[Stored data entries]

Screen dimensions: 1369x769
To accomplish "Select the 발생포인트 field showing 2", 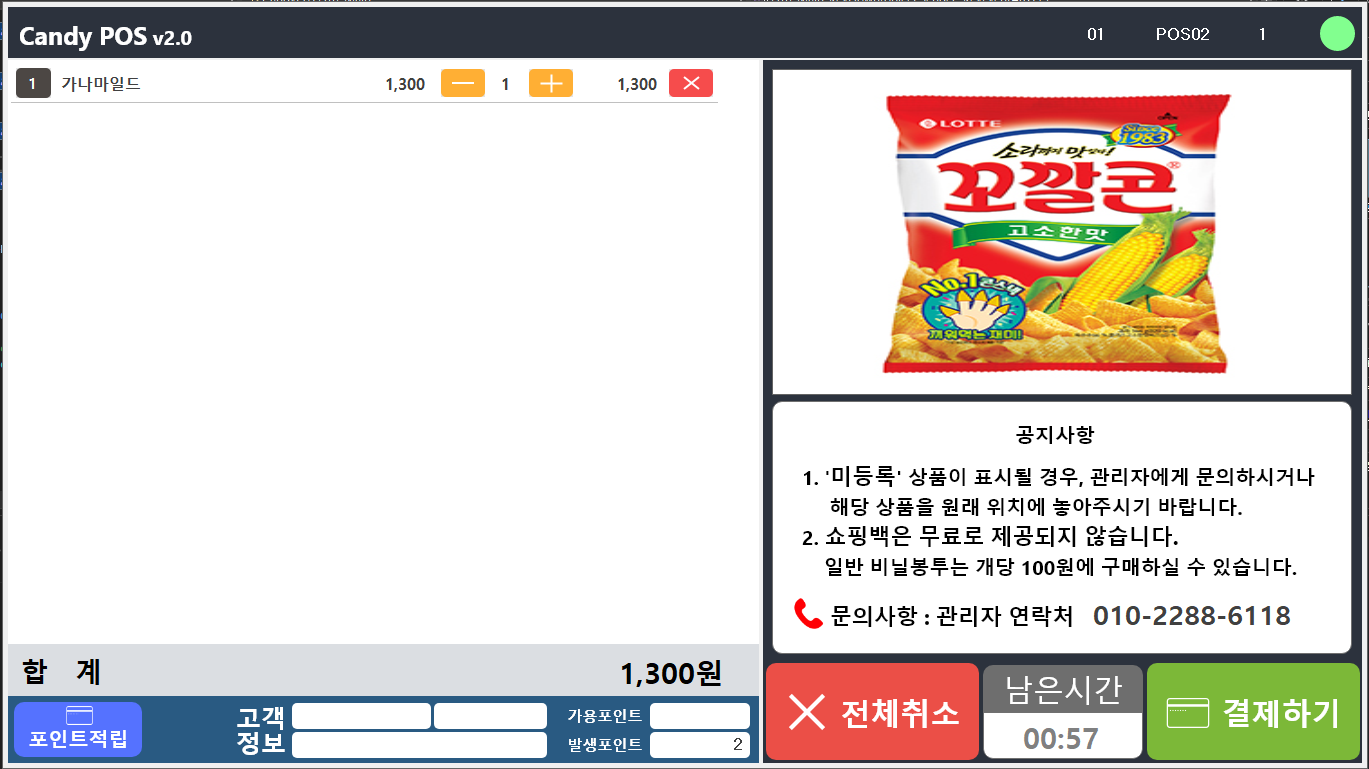I will click(x=700, y=745).
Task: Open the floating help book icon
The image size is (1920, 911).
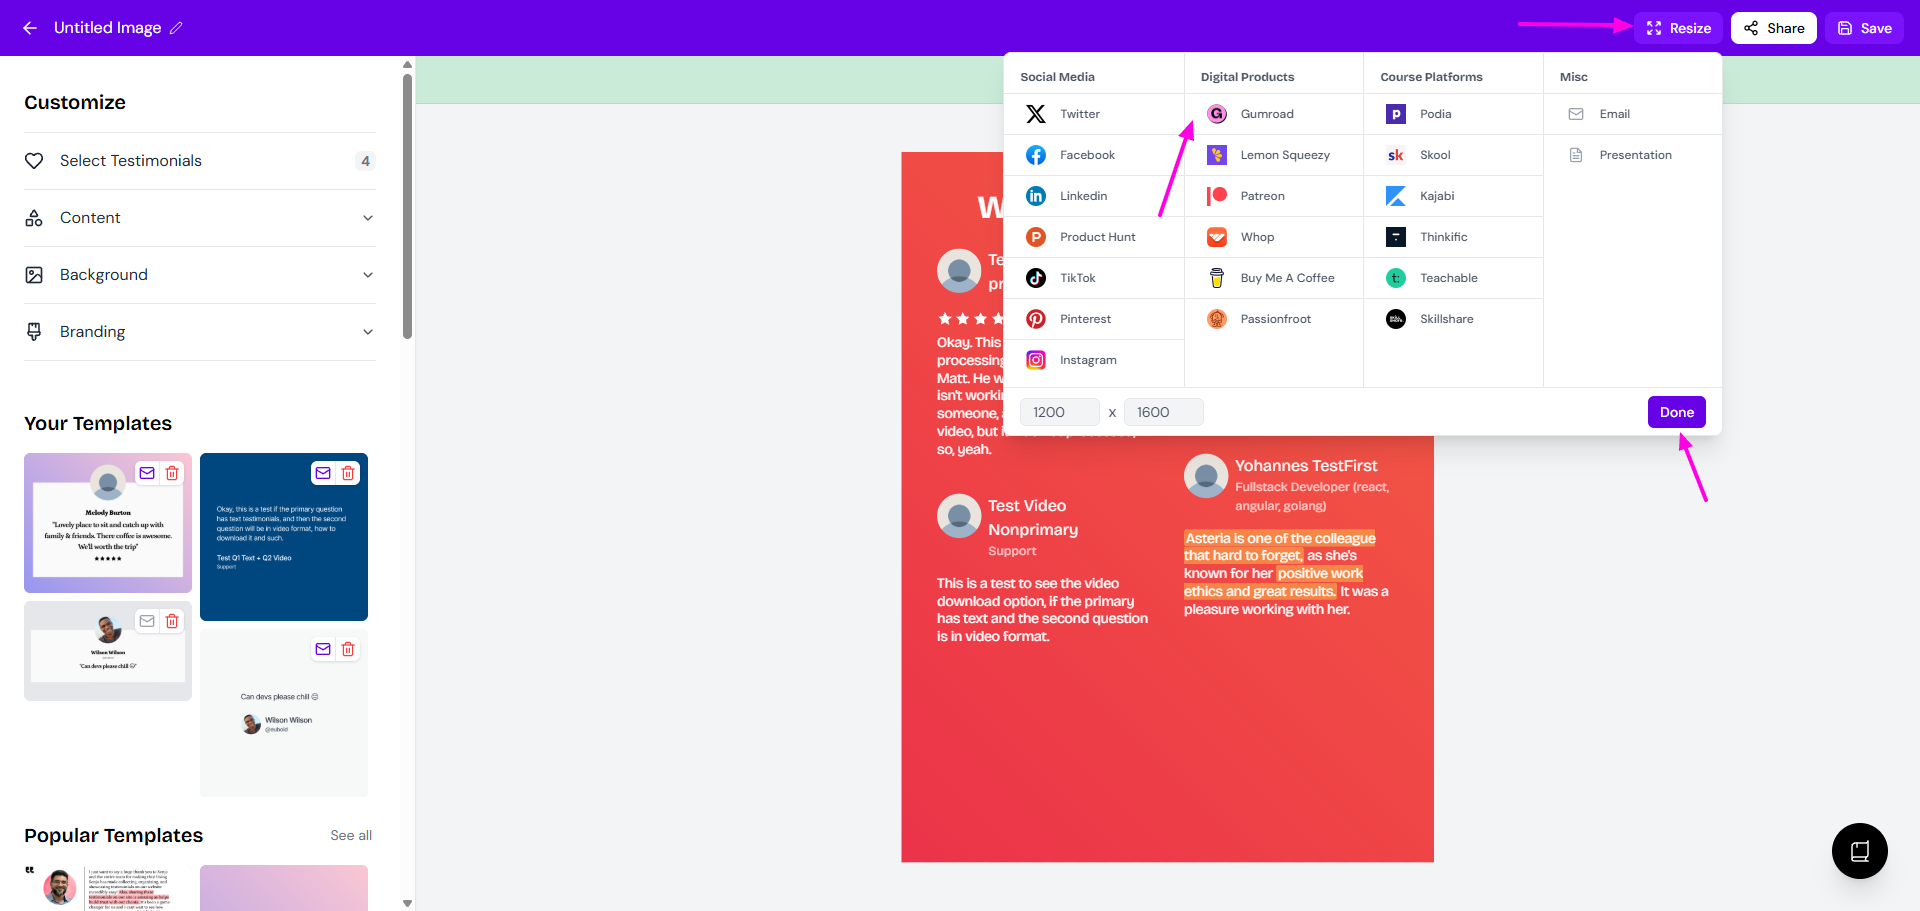Action: pyautogui.click(x=1859, y=851)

Task to complete: Repeat only the lines from the line with "Task: Open the floating help book icon" to the end of the entries, including both the first and the last line, and drop every picture.

Written solution:
Task: Open the floating help book icon
The image size is (1920, 911).
Action: pyautogui.click(x=1859, y=851)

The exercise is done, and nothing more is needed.